Friday, December 11, 2020
In Americans For Prosperity Foundation v. Becerra, California recently filed a Supplemental Brief countering the US brief in the case, which argued that while the US Schedule B requiring donor disclosure of charitable organizations was constitutional, the California version was unconstitutional:
"1. The United States principally contends that the court of appeals applied the wrong standard of scrutiny. U.S. Br. 8-19. But it is difficult to see any material difference between the standard embraced by the United States and the one applied below. According to the United States, “compelled disclosures that carry a reasonable probability of harassment, reprisals, and similar harms are subject to exacting scrutiny.” Id. at7. Exacting scrutiny, in turn, calls for “a form of narrow tailoring” (id.) that requires “‘the strength of the governmental interest [to] reflect the seriousness of the actual burden on First Amendment rights’” (id. at 9); that dem ands a means-ends fit that is “‘reasonable’” but not “‘perfect’” (id. at 16); and that ensures that the compelled disclosure does “not sweep significantly more broadly than necessary to achieve [a] substantial governmental interest” (id. at 12). See also id. at 9 (compelled disclosure requirements are valid where “the public interest in disclosure outweighs the harm”) (internal quotation marks and ellipses omitted). The United States also asserts that “narrow tailoring is to some degree implicit in the requirement that the governmental interest in the compelled disclosure be ‘legitimate and substantial’” because “it is difficult to demonstrate a ‘substantial’ interest in a broad disclosure scheme when narrower disclosures would be sufficient.” Id. at 10-11.

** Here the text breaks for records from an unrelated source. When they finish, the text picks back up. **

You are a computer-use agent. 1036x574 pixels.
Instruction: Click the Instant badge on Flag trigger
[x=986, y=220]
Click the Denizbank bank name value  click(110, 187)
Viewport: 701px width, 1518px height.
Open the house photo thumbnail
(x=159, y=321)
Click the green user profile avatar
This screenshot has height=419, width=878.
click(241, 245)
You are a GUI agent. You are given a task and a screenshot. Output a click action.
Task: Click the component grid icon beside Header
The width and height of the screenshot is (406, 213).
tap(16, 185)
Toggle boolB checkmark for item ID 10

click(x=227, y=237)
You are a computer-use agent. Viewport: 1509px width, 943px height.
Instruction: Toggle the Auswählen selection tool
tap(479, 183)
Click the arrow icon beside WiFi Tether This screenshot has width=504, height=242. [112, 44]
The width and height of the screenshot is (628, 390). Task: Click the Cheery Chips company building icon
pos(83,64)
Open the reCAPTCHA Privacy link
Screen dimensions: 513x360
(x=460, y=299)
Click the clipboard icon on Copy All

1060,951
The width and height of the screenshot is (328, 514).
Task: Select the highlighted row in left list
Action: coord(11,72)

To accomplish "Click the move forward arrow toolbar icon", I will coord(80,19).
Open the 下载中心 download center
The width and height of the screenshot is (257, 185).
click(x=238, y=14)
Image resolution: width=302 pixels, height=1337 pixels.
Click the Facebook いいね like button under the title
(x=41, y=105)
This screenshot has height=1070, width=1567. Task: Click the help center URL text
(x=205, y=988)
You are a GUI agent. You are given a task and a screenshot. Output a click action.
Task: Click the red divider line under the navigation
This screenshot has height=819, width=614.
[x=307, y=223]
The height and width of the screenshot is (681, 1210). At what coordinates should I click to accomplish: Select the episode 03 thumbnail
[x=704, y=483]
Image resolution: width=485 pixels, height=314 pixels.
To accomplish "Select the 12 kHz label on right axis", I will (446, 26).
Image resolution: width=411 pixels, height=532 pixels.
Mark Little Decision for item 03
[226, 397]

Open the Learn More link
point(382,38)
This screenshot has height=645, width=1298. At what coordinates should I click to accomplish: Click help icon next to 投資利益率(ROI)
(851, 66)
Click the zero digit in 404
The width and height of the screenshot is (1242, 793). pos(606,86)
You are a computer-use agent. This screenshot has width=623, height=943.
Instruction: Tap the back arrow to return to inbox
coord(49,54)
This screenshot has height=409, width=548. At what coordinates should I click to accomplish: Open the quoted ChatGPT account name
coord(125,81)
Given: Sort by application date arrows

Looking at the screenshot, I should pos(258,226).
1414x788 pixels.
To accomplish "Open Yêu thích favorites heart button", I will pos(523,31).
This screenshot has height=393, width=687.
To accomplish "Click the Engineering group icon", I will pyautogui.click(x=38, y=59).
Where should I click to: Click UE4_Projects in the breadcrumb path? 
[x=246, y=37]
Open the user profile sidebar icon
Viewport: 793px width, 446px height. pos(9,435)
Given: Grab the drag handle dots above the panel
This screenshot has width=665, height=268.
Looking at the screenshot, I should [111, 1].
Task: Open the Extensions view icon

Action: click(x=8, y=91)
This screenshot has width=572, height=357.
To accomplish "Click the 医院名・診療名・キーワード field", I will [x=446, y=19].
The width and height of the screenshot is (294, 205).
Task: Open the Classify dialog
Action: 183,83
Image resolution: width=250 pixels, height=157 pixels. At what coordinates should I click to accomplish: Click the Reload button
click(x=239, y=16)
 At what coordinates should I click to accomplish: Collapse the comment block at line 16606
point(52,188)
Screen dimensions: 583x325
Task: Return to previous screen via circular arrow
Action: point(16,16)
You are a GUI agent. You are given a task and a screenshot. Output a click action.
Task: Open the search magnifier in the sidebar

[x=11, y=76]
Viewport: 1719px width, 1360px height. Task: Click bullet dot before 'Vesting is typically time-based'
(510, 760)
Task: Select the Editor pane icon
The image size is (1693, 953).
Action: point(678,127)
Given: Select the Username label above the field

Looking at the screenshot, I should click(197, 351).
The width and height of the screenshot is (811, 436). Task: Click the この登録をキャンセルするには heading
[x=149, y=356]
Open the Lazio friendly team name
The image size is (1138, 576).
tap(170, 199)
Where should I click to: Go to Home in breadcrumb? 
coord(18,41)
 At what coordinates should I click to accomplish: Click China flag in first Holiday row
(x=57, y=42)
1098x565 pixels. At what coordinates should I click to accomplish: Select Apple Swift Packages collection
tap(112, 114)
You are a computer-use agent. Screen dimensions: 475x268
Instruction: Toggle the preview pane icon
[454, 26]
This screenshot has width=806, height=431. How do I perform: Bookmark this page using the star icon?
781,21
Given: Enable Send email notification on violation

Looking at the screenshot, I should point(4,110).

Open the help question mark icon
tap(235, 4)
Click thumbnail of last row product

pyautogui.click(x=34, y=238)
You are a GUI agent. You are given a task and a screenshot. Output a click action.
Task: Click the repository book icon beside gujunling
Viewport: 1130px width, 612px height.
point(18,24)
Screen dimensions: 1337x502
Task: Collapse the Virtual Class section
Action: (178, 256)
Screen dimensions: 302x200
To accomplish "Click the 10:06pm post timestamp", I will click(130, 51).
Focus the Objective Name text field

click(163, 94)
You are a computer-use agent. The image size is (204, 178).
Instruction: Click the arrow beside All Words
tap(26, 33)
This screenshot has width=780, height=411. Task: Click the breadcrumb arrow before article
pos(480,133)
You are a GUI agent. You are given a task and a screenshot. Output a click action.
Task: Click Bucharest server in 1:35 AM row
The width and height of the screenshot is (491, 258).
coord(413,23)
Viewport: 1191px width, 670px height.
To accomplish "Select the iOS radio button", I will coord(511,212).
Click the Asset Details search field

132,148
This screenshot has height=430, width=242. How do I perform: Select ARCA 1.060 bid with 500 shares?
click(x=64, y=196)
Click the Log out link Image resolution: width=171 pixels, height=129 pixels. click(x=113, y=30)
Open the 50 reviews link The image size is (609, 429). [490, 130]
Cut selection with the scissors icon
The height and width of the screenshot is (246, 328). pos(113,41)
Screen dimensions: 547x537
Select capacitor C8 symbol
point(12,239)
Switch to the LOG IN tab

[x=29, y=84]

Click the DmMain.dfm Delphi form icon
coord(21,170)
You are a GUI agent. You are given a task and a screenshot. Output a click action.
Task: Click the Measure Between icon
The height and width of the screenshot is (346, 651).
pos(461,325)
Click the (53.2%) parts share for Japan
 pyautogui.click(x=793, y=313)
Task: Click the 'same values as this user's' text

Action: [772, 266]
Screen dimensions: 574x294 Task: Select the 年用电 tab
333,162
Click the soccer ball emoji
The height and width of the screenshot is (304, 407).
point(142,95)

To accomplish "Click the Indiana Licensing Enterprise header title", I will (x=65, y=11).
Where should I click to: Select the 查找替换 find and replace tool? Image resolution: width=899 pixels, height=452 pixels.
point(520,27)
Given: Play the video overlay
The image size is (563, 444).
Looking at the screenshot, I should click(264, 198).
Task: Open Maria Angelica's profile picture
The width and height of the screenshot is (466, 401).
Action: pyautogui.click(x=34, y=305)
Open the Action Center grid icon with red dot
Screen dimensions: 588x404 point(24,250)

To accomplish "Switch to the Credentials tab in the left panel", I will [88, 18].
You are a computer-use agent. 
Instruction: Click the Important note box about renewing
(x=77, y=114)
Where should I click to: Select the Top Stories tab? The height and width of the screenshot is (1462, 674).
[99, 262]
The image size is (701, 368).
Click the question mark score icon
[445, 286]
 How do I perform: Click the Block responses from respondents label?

The court of appeals held that California’s Schedule B filing requirement is subject to “‘exacting scrutiny,’” and it understood exacting scrutiny in the same way as the United States. Pet. App. 15a.1 It recognized that the “strength of the governmental interest must reflect the seriousness of the actual burden on First Amendment rights.” Id. (internal quotation marks omitted). It examined whether the State’s chosen approach swept too broadly. See id. at 19a-23a, 29a. And it determined that concerns about overly broad regulation are part and parcel of the substantial-relationship test. See id. at 15a-16a (requirement “that the State employ means ‘narrowly drawn’ to avoid needlessly stifling expressive association” is not “distinguishable from the ordinary ‘substantial relation’ standard”).
The United States ignores the overlap between the court of appeals’ approach and its own and asserts that the lower court erred in declining to require an adequate means-ends fit. U.S. Br. 16. But what the court of appeals declined to adopt was “the kind of ‘narrow tailoring’ traditionally required in the context of strict scrutiny,” including the requirement that “the state . . . choose the least restrictive means of accomplishing its purposes.” Pet. App. 16a; see also Opp. 6, 14-15. And the United States itself agrees that strict scrutiny and its “particularly stringent form of narrow tailoring” do not apply to information-reporting requirements like the one at issue here. See U.S. Br. 16."